Começou ontem a primeira conferência nacional do "Tea Party", o movimento direitista anti-governo que está renovando o ideal dos conservadores, assustando republicanos moderados e sacudindo o cenário eleitoral dos Estados Unidos. A conferência, realizada em Nashville, Tennessee, tem como estrela Sarah Palin, a ex-governadora do Alasca que foi candidata a vice-presidente na chapa do republicano John McCain. Mas uma divisão entre os diversos grupos que compõem o Tea Party ameaça transformar a conferência em um fiasco.

AE, Agencia Estado

05 de fevereiro de 2010 | 07h32

Alguns líderes e políticos conservadores resolveram boicotar a conferência porque os organizadores estão lucrando, ao cobrar US$ 550 de cada participante. "Isso aí me cheira a picaretagem", disse Erick Erickson, editor do blog conservador RedState.com. Outro que não vai comparecer é Dick Armey, o ex-presidente da Câmara que hoje lidera o poderoso grupo conservador FreedomWorks. Segundo ele, os organizadores estão querendo se apoderar de um grupo, o Tea Party, que não tem dono.

O movimento era encarado por analistas apenas como um aglomerado de lunáticos contrários à reforma de saúde. Mas o Tea Party se transformou em uma força eleitoral e agora há disputa por seu controle.
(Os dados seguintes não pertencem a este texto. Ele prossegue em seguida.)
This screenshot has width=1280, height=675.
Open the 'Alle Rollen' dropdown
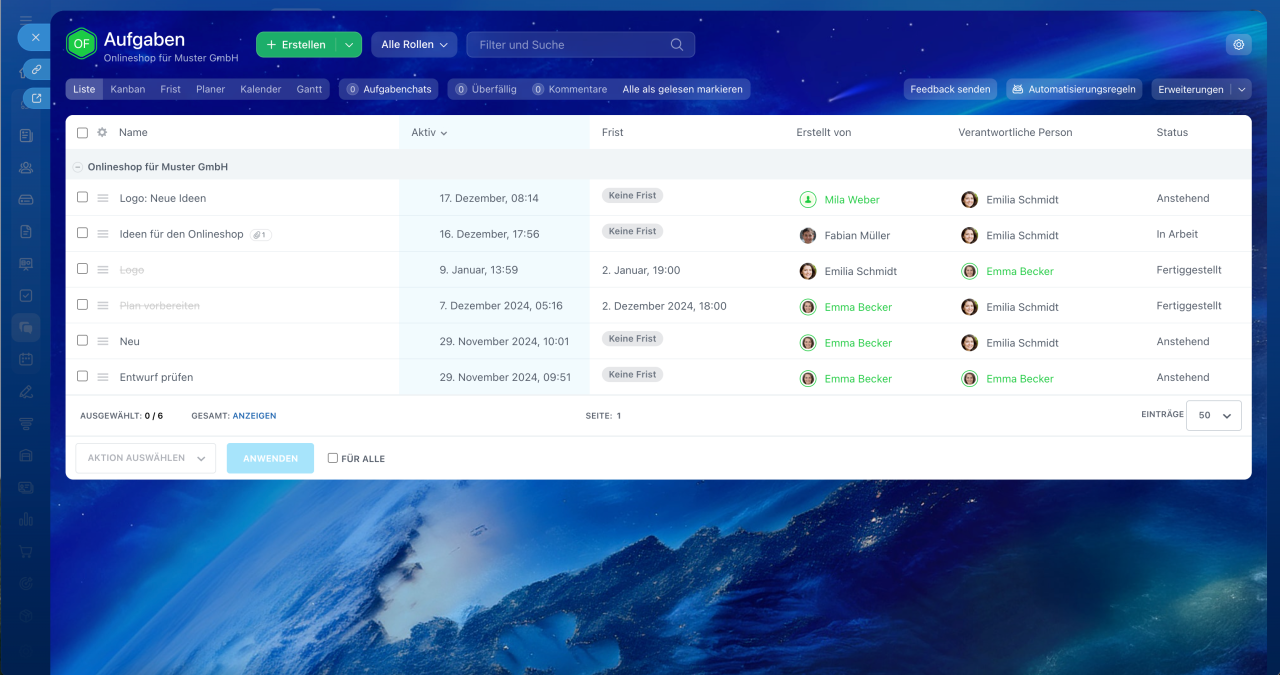(414, 44)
Foi com o endosso do Tea Party que o republicano Scott Brown ganhou dos democratas a vaga do Senado de Massachusetts, que pertenceu ao ícone da esquerda Ted Kennedy. Os membros do Tea Party estão apoiando também candidatos ultra-conservadores na Flórida e Kentucky. Na Flórida, eles apoiam Marco Rubio na candidatura ao Senado, contra o moderado governador Charlie Crist. No Kentucky, apostam em Rand Paul, filho do deputado libertário e ídolo dos independentes Ron Paul.
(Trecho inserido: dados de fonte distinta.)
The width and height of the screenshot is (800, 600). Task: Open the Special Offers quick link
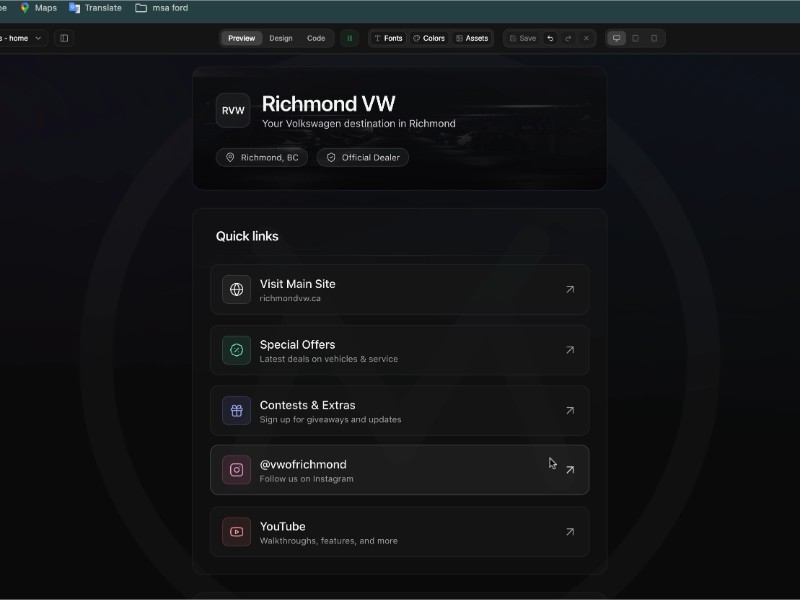coord(399,350)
Dentro do Partido Republicano, há um dilema - abraçar o movimento Tea Party ou deixá-lo à margem? Ao ignorar os Tea Parties, os republicanos se arriscam a perder eleições para candidatos populistas endossados pelo movimento. Mas se abraçarem o Tea Party, correm o risco de migrar para a extrema direita e perder os eleitores moderados. As informações são do jornal O Estado de S. Paulo.